Procédure contentieuse antérieure :

M. C... A... a demandé au tribunal administratif de Paris par la requête n° 2212883 d'annuler la décision par laquelle la ministre des armées a implicitement rejeté son recours formé devant la commission de recours des militaires le 6 janvier 2022 contre la décision du 17 décembre 2021 portant refus d'agrément à la pension afférente au grade supérieur pour l'année 2022, d'annuler les décisions des 19 juillet et 17 décembre 2021 et du 9 février 2022 établissant la liste des colonels retenus pour bénéficier de la pension afférente au grade supérieur pour l'année 2022, en tant qu'elles lui refusent le bénéfice de cette pension et par la requête n° 2215980 d'annuler la décision du 18 juillet 2022 par laquelle le ministre des armées a rejeté son recours formé devant la commission de recours des militaires tendant à l'annulation de la décision du 17 décembre 2021 lui refusant le bénéfice de la pension afférente au grade supérieur pour l'année 2022 et d'annuler les décisions des 19 juillet et 17 décembre 2021 et du 9 février 2022 établissant la liste des colonels retenus pour bénéficier de la pension afférente au grade supérieur pour l'année 2022, en tant qu'elles lui refusent le bénéfice de cette pension.

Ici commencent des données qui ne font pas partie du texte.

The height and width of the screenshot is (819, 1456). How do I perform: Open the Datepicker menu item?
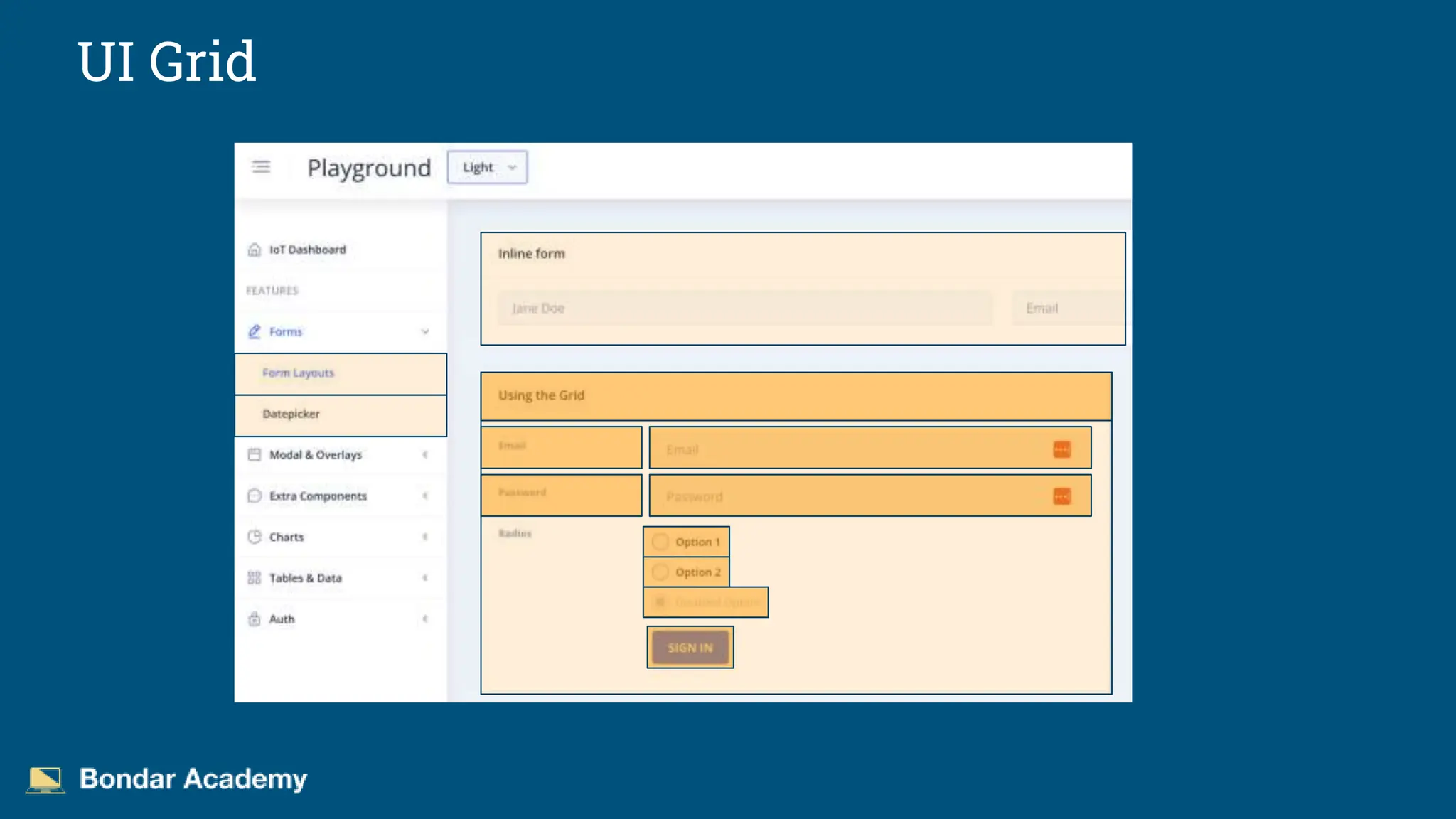[291, 414]
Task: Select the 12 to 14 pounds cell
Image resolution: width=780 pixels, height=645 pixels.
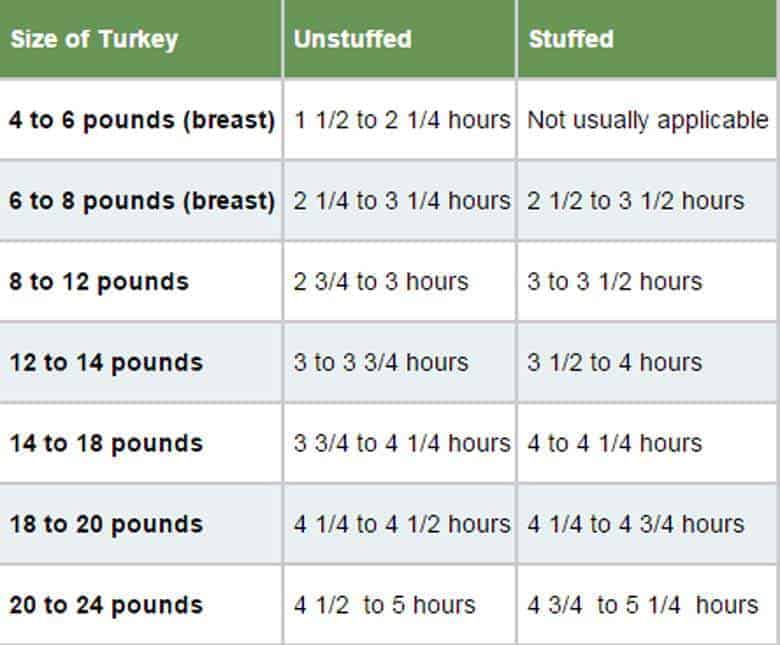Action: coord(140,363)
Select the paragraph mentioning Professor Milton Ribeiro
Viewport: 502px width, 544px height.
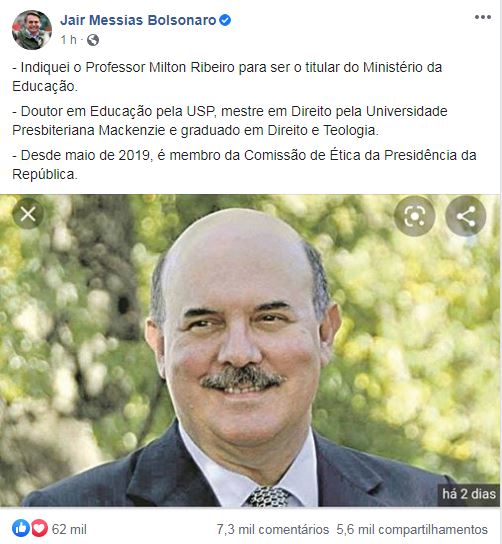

Par jugement n° 2212883/5-3 et 2215980/5-3 du 26 avril 2023, le tribunal administratif de Paris a prononcé un non-lieu à statuer sur la requête n° 2212883, a annulé la décision du 18 juillet 2022 du ministre des armées, a condamné l'Etat à verser à M. A... une somme de 1 500 euros au titre de l'article L. 761-1 du code de justice administrative et a rejeté le surplus des conclusions de ses requêtes.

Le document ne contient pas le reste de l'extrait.